According to Riffkin (2015) consumer spending fell from 98 USD to 81 USD from December to January. Furthermore, she states that spending has reduced by an average of 15 USD every year since January 2008. This suggests that regardless of information available on financial literacy and tips on how to save in January, consumers tend to spend a large portion of their remuneration on miscellaneous products.
With remuneration comes disposable income, with disposable income comes spending, with spending comes an entry of workers into the market to match the demand. This period of increased spending is an advantage for both the firms and the economy as it is a period of much needed economic stimulation. Though, the economic stimulation is short lived.
Whilst this is positive for the economy in the month of December the resultant shock of January is marred with decreased spending and stringent budgets. Consumers are usually overstretched and anxious during this period.
Though, Shields (2016) argues that not all consumers purchase their goods in December and some in fact defer their purchases in December in order to take advantage of the January “sale”. This gives an opportunity for retail firms to shift their advertising budgets from the everyday shopper to the deferred shopper (Shields, 2016). Though, it is important to note that the proportion of deferred shoppers to everyday shoppers is minimal which may translate to minimal revenue for retail firms.
To prevent consumers from over-spending African Unity life CEO Sonja Visser argued that consumers need to take caution on how to spend bonus income and overall spending in December. She further asserts that acquiring new debt to finance existing debt is counterintuitive and will lead to inevitable increased debt levels.
Personal finance YouTube sensation Dana Ryan of “Debt Free Dana” has formulated a non – spending challenge where consumers are compelled to only spend money on their essential needs such as food, shelter, transport and so forth in the month of January. The intention is to assist consumers to save money and prevent over-indebtedness.
She highlighted tips that would assist during the process once things got difficult. These are namely, identifying a goal to use the money. This ranges from saving for a vacation or paying off a loan. Furthermore, she argues that in order to avoid temptation consumers need to hide their debit cards and invite friends over for board games as opposed to going out for lunch or dinner. For individuals that struggle with discipline, confining transport money to work cupboards will go a long way in the risk management process.
Lamna Financial (2016) in 8 Tips For Surviving January Financially highlighted 8 tips that consumers can use to survive the January financial crunch. These tips include, creating a budget, paying creditors, setting financial goals, purchasing items on sale, selling unwanted items, purchasing cheaper quality products, carpooling and using your own assets when taking out a loan.

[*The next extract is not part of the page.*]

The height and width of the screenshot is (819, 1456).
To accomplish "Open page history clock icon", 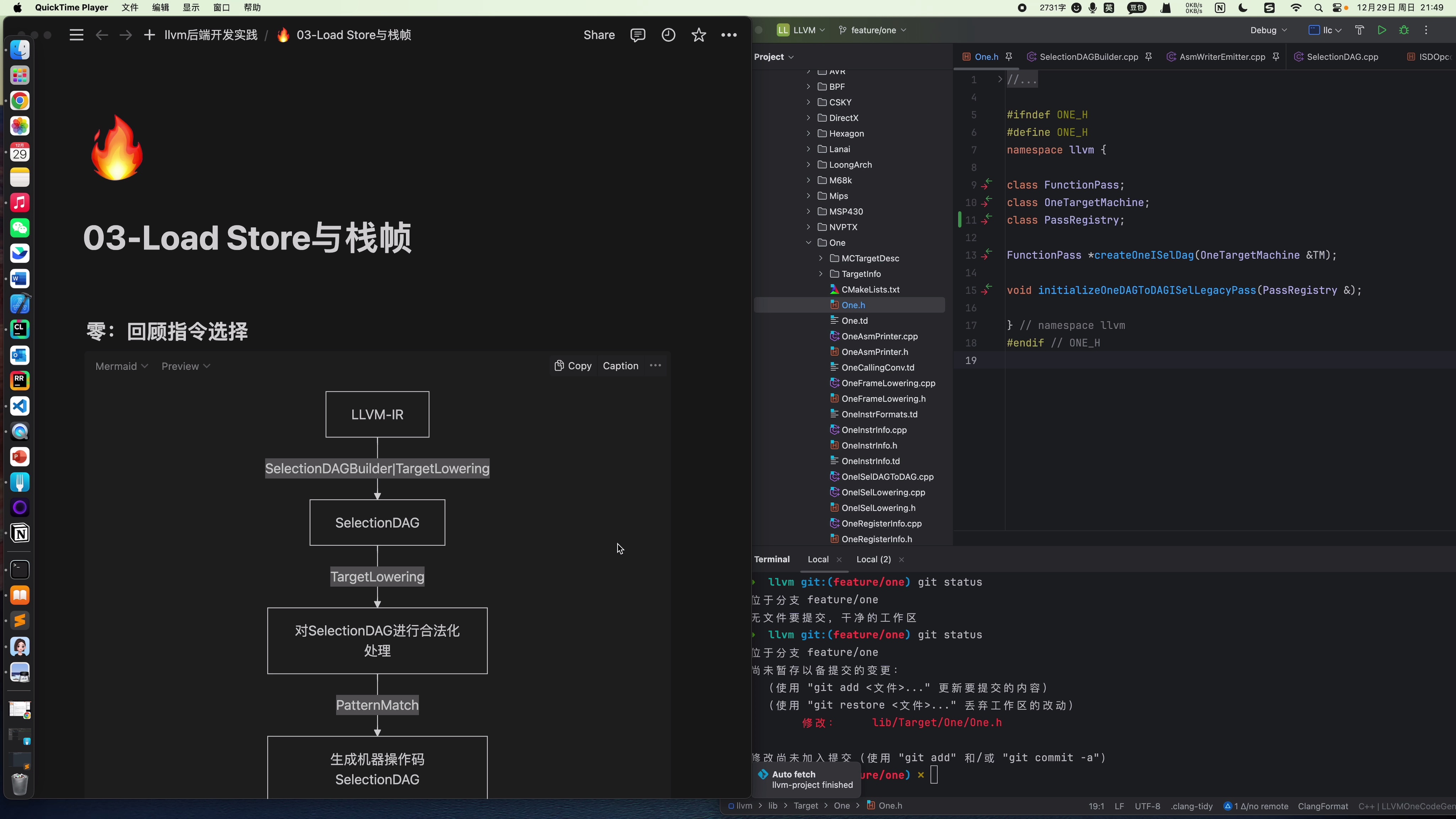I will 668,34.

Whilst December is a month of happiness and celebration consumers need to plan for the month of January. A decent budget with a detailed plan will go a long way in ensuring that consumers are not overindebted. Spending habits and the philosophy around money needs to change in order to see any difference.
Like the common rule of investing, consumers need to forego current spending which is the sacrifice for future spending which is the return.